Uma indústria moderna, que vai reduzir o custo industrial do boi, podendo proporcionar ganhos de até 20% para o produtor. A proposta é exportar cortes de carne diferenciados para mercados específicos e agregar ao preço pago ao produtor valores dos subprodutos e resíduos, que hoje ficam com os frigoríficos.
Este é objetivo do Projeto Carne, da Corol, de Rolândia, apresentado na semana passada para cerca de 80 empresários convidados da cooperativa. No auditório, nomes como o ex-ministro José Eduardo de Andrade Vieira; o presidente da Sociedade Rural, Edson Neme; o industrial e pecuarista José Antônio Fontes e o empresário Wilson Moreira.

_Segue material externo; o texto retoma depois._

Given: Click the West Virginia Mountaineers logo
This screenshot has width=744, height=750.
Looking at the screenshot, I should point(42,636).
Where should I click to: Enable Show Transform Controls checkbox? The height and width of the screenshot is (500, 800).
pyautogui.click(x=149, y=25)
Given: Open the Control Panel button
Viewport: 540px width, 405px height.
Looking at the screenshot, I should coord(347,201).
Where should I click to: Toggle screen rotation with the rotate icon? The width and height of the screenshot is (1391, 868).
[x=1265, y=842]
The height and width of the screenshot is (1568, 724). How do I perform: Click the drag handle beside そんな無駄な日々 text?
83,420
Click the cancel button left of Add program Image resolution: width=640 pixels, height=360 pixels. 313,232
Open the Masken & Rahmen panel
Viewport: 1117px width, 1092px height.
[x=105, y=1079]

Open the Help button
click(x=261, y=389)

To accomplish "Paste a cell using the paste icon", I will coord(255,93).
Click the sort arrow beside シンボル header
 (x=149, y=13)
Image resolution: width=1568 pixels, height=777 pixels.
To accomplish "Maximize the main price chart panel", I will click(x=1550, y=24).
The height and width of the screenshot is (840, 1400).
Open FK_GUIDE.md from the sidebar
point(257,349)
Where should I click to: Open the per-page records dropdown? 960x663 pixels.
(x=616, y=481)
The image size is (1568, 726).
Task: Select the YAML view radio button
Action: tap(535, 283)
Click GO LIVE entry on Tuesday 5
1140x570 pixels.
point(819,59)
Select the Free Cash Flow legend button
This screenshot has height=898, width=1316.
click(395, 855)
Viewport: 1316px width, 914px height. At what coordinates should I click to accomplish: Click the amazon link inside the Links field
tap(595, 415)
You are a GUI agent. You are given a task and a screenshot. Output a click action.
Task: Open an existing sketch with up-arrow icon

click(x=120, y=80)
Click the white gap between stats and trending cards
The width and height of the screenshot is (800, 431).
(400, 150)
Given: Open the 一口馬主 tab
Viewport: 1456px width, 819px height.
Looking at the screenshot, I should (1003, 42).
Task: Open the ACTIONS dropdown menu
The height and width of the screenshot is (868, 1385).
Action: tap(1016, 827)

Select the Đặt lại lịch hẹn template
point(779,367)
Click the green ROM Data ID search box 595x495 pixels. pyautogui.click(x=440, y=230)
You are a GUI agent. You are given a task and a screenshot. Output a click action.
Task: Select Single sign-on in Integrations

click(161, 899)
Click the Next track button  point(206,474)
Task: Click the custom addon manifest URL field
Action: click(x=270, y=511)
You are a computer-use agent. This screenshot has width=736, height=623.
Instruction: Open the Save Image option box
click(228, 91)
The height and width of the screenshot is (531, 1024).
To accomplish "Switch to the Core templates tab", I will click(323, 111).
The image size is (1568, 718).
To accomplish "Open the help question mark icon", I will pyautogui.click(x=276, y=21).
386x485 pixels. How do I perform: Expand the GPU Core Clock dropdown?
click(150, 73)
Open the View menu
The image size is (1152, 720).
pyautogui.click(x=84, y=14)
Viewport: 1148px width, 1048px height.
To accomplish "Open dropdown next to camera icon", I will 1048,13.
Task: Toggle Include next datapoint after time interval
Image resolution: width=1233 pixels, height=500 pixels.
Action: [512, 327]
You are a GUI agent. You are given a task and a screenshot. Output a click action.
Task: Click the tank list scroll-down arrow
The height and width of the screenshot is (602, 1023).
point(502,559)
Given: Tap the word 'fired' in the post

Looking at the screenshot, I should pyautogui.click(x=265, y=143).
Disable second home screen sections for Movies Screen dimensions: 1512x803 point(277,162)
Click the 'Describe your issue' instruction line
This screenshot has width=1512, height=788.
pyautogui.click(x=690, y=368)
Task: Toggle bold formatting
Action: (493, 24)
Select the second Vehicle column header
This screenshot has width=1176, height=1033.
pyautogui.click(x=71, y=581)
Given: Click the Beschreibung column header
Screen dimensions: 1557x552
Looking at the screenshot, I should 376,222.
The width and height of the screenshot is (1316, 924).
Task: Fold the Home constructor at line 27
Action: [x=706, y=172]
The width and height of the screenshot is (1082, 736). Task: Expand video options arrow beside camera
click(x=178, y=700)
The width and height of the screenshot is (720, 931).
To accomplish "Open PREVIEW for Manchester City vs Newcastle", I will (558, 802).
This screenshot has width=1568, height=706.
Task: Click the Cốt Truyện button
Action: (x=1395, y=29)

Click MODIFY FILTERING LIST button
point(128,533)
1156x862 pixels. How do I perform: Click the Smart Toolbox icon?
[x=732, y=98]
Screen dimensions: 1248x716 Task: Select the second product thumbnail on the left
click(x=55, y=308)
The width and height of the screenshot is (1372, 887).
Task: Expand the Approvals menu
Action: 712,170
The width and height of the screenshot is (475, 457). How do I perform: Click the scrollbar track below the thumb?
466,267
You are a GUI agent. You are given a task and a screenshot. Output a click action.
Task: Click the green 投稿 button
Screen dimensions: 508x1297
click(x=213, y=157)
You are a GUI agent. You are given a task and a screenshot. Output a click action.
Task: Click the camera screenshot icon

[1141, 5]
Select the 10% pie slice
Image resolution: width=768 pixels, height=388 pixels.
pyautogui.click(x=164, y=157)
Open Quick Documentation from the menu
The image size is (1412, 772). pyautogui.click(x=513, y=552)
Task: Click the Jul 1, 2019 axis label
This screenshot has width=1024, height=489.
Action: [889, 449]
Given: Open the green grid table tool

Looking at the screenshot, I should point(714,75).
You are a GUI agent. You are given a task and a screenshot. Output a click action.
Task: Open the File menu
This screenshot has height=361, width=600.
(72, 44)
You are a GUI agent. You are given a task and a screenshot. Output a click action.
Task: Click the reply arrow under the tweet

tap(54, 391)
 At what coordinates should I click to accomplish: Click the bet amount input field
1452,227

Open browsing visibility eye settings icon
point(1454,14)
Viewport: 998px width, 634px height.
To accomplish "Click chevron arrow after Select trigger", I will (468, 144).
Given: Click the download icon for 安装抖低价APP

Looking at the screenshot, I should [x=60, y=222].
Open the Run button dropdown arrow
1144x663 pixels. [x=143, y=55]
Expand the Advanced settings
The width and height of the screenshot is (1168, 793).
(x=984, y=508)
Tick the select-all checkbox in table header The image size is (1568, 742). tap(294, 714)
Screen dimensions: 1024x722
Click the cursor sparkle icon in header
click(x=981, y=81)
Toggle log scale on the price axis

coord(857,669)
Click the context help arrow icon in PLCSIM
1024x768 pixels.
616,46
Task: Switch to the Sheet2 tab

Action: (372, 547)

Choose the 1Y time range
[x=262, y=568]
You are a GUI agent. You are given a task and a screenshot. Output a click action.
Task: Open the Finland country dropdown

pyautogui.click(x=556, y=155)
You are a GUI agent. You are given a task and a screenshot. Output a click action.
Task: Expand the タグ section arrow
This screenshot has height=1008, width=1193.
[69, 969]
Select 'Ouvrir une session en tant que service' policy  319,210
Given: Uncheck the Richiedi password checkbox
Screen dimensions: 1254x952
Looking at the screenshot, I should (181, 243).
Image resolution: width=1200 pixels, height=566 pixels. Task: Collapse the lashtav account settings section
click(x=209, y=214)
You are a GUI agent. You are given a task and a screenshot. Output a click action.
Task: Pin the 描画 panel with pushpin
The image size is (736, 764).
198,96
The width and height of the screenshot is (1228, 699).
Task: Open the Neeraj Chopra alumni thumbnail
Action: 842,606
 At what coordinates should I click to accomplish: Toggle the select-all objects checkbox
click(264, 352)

Detalhes sobre planta industrial, investimentos, aporte de recursos, mercado, rastreabilidade e gestão da indústria foram discutidos amplamente. Ao final foi formada uma comissão de produtores para acompanhar o andamento do projeto. Os produtores também pediram para a cooperativa agiliar a fase de estudos.
Credibilidade - O fato de o futuro empreendimento surgir de uma cooperativa parece transmitir muita confiança aos produtores. Ainda mais que o Projeto Carne tem inspiração em outros projetos integrados, considerados bem sucedidos como os da indústria de sucos e o sucroalcooleiro. A palestra de abertura, do presidente da Corol, Eliseu de Paula, mostrou segurança.
Pelo menos dois pontos, considerados ''premissa básica'', são bem convergentes entre o que pensam diretoria e fornecedores da matéria-prima. A futura indústria tem que visar o mercado internacional. ''Indústria e produtores vão se estruturar para exportação'', propõem. Mercado interno só para excedentes ou em condições negociadas.
O segundo ponto descarta a hipótese de se trabalhar na informalidade. ''Informalidade não tem a menor chance'', garante o presidente da Corol.
A informalidade que todos querem evitar, na realidade, é o exercício para fugir do fisco, uma prática que não se encaixa quando o objetivo é a exportação, mas que ''prospera'' no mercado interno. A informalidade caminha junto com a inadimplência e o calote, que apavoram os produtores.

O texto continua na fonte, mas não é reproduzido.